The refrigerator gave excellent service until 2018, and was replaced with a more efficient GE, white, to improve the sales value of the house, expected to take place in the next decade. 55 years of reliable service.
The house was sold last year, with the refrigerator, but the freezer went to our grand daughter's house. 61 years, and never serviced, just kept the coils clean, and waxed the outside every decade. The insulation on the freezer was so good that in a 3 day power failure, door un opened, there was still frost on the bottoms of the shelves. It ran for several hours before stopping, so about 3 hours at rated wattage was all it needed for 3 days.
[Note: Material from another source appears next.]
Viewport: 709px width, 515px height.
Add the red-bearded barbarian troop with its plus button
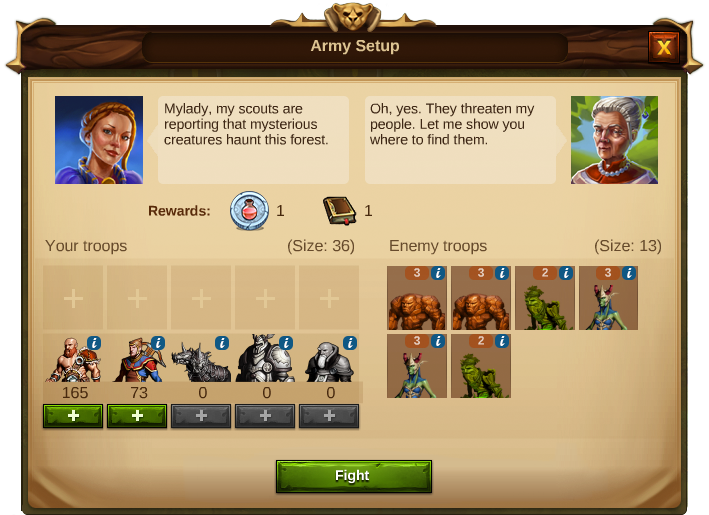[73, 415]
We bought beef a quarter of a steer at a time, so a lot in that freezer, plus we had a garden plot.
A land developer gave me permission to pick all the apples I wanted from an orchard that he was going to bulldoze in a week, my wife and 2 boys, plus two friends children picked a huge amount of apples, I bought a 15 year old Montgomery Ward 20 cu ft chest type, and filled it with shallow wooden boxes of apples. A timer turned the power on 15 minutes per day, and kept the temperature at 34 degrees, we checked the thermometer every time we removed a box of apples. So the max it ran was 7 hours a MONTH, and often when I checked with the timer on, it was not running.
After that freezer was empty, I sold it for what I paid for it.
Energy consumption of refrigerators is more the amount of time the door is open than many other factors. Keep the doors closed most of the time, and an old unit will be low energy use. Don't fill the land fills with working appliances, buying new that polluted the environment with their creation.
PS, I know what an absorption refrigerator is, and have not seen one in half a century. They were great for homes without electricity, and a great aunt had one until 1960. Electricity came before that, but power failures were frequent, and kerosene cheap, so it continued to be used.